Effectivement, après une première mise en lumière datant d’une vingtaine d’années, de nombreux travaux ont depuis été menés ; il existe aujourd’hui un consensus anglophone de définition et de terminologie, un acte orthophonique dédié, un nombre croissant de formations, et de nombreux mémoires d’orthophonie sur le sujet – dont plusieurs interrogeant l’importance de la pluridisciplinarité dans l’accompagnement des TAP, et notamment le rôle clef des médecins généralistes et des pédiatres dans le dépistage et l’orientation de ces troubles.
Pour autant, une partie de la population touchée par ces troubles est encore écartée d’une proportion non négligeable des études, formations, terminologies existantes : les adultes « tout-venant », sans pathologie associée. Si la possibilité d’une persistance et donc de l’existence de troubles apparentés aux TAP à l’âge adulte est abordée dans la littérature scientifique, les études sur le sujet datent pour les plus anciennes d’une dizaine d’années seulement, et le grand public comme les professionnel·le·s de santé sont encore extrêmement peu conscient·e·s de cette possibilité ; il semble
que les adultes touché·e·s par ces difficultés aient pour la plupart appris à vivre avec, ou réalisent leurs propres recherches sur le sujet.

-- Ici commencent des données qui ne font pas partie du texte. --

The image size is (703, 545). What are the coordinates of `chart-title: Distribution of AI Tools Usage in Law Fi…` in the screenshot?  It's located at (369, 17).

C’est pourtant maintenant, même en l’absence de littérature sur le sujet, qu’il apparaît
essentiel d’améliorer la considération de ces adultes : âgé·e·s de 18 ans ou plus, le diagnostic de TAP ou de TOA n’existait pas pendant leur enfance et il était rare d’être pris·e en charge. Du fait de la quantité grandissante de recherches chez l’enfant, dont une partie s’accorde à améliorer l’information et le rôle de dépistage des médecins, la population d’adultes n’ayant reçu ni diagnostic, ni accompagnement pendant l’enfance va a priori aller en diminuant dans les années à venir ; on peut
toutefois supposer, de manière empirique, que parmi ces enfants passé·e·s sous le radar diagnostique et n’ayant pas reçu d’accompagnement spécifique, une certaine proportion d’entre eux ait pu grandir pour devenir des adultes toujours porteur·se·s de ces troubles. Ces dernières années, les récits florissants d’adultes plus ou moins en souffrance ou en difficulté du fait de tels troubles, sur divers forums et groupes de discussion en ligne, témoignent de cette réalité.

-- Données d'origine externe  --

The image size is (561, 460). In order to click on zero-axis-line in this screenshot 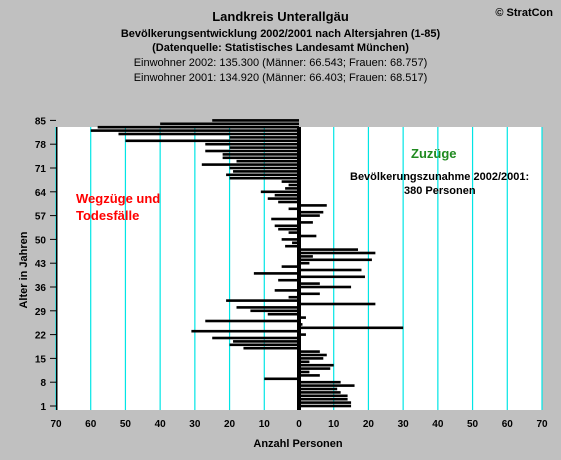, I will do `click(299, 268)`.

Depuis quelques années, des travaux commencent donc à étudier ces troubles et leurs
manifestations chez l’adulte, le besoin et les méthodes de prise en charge, le degré d’information du public et des professions concernées telles que les orthophonistes. Mais les connaissances des médecins généralistes, elles, sont pour l’instant laissées de côté ; pourtant, leur position dans le parcours de soin les poste a priori en première ligne dans le dépistage de ces troubles et l’orientation de ces patient·e·s. Il nous semble donc essentiel d’explorer leurs connaissances sur le sujet, ainsi que leur manière d’aborder l’alimentation et les problématiques liées en consultation, afin d’éveiller l’intérêt de cette profession sur ce sujet trop peu connu, et d’enclencher le mécanisme qui permettra une meilleure prise en compte de ces adultes dans le futur.